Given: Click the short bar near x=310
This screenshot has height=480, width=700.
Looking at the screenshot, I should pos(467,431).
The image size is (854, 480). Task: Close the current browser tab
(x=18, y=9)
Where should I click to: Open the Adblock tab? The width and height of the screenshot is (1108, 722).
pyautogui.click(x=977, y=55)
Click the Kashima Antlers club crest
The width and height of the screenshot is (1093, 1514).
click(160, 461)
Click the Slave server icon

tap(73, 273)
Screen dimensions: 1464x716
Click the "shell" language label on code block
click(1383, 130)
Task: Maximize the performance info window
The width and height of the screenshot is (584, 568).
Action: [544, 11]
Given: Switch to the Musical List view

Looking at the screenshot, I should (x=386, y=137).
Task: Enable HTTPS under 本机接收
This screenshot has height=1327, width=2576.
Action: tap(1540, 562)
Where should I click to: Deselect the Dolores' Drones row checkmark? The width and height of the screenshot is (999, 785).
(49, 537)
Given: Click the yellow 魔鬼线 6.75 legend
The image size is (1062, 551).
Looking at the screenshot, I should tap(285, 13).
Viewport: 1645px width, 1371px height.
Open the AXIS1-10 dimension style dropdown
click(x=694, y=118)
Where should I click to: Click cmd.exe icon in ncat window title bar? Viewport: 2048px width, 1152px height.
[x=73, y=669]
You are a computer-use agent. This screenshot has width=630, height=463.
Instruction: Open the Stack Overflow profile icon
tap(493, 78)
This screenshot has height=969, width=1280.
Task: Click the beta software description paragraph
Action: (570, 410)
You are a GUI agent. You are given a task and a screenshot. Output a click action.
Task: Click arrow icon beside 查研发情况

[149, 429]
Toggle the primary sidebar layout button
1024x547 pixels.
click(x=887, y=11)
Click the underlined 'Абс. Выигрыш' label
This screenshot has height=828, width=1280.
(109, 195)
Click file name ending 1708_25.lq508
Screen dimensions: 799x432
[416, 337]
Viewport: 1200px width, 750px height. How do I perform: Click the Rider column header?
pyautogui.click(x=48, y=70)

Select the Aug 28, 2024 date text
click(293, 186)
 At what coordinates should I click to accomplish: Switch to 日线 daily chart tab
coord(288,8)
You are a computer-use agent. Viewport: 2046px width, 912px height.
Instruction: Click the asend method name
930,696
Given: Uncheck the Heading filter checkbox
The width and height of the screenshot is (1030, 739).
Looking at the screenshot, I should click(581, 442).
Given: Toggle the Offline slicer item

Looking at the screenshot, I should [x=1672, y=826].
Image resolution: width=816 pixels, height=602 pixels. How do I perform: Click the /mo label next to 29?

WRITTEN REQUEST »
Rewrite the data above, putting "Which spot should I click to" wherever "Where should I click to" occurs and leaving everything else unchanged.

FULL SOLUTION »
Given: Click the short bar near x=310
This screenshot has height=480, width=700.
Looking at the screenshot, I should pos(467,431).
The image size is (854, 480). Task: Close the current browser tab
(x=18, y=9)
Which spot should I click to: Open the Adblock tab? The width and height of the screenshot is (1108, 722).
pyautogui.click(x=977, y=55)
Click the Kashima Antlers club crest
The width and height of the screenshot is (1093, 1514).
click(160, 461)
Click the Slave server icon

tap(73, 273)
Screen dimensions: 1464x716
Click the "shell" language label on code block
click(1383, 130)
Task: Maximize the performance info window
The width and height of the screenshot is (584, 568).
Action: [544, 11]
Given: Switch to the Musical List view

Looking at the screenshot, I should (x=386, y=137).
Task: Enable HTTPS under 本机接收
This screenshot has height=1327, width=2576.
Action: tap(1540, 562)
Which spot should I click to: Deselect the Dolores' Drones row checkmark? The width and height of the screenshot is (999, 785).
(49, 537)
Given: Click the yellow 魔鬼线 6.75 legend
The image size is (1062, 551).
Looking at the screenshot, I should tap(285, 13).
Viewport: 1645px width, 1371px height.
Open the AXIS1-10 dimension style dropdown
click(x=694, y=118)
Which spot should I click to: Click cmd.exe icon in ncat window title bar? Viewport: 2048px width, 1152px height.
[x=73, y=669]
You are a computer-use agent. This screenshot has width=630, height=463.
Instruction: Open the Stack Overflow profile icon
tap(493, 78)
This screenshot has height=969, width=1280.
Task: Click the beta software description paragraph
Action: (570, 410)
You are a GUI agent. You are given a task and a screenshot. Output a click action.
Task: Click arrow icon beside 查研发情况

[149, 429]
Toggle the primary sidebar layout button
1024x547 pixels.
click(x=887, y=11)
Click the underlined 'Абс. Выигрыш' label
This screenshot has height=828, width=1280.
(109, 195)
Click file name ending 1708_25.lq508
Screen dimensions: 799x432
[416, 337]
Viewport: 1200px width, 750px height. How do I perform: Click the Rider column header?
pyautogui.click(x=48, y=70)

Select the Aug 28, 2024 date text
click(293, 186)
 At what coordinates should I click to accomplish: Switch to 日线 daily chart tab
coord(288,8)
You are a computer-use agent. Viewport: 2046px width, 912px height.
Instruction: Click the asend method name
930,696
Given: Uncheck the Heading filter checkbox
The width and height of the screenshot is (1030, 739).
Looking at the screenshot, I should click(581, 442).
Given: Toggle the Offline slicer item

Looking at the screenshot, I should [x=1672, y=826].
Image resolution: width=816 pixels, height=602 pixels. How do I perform: Click the /mo label next to 29?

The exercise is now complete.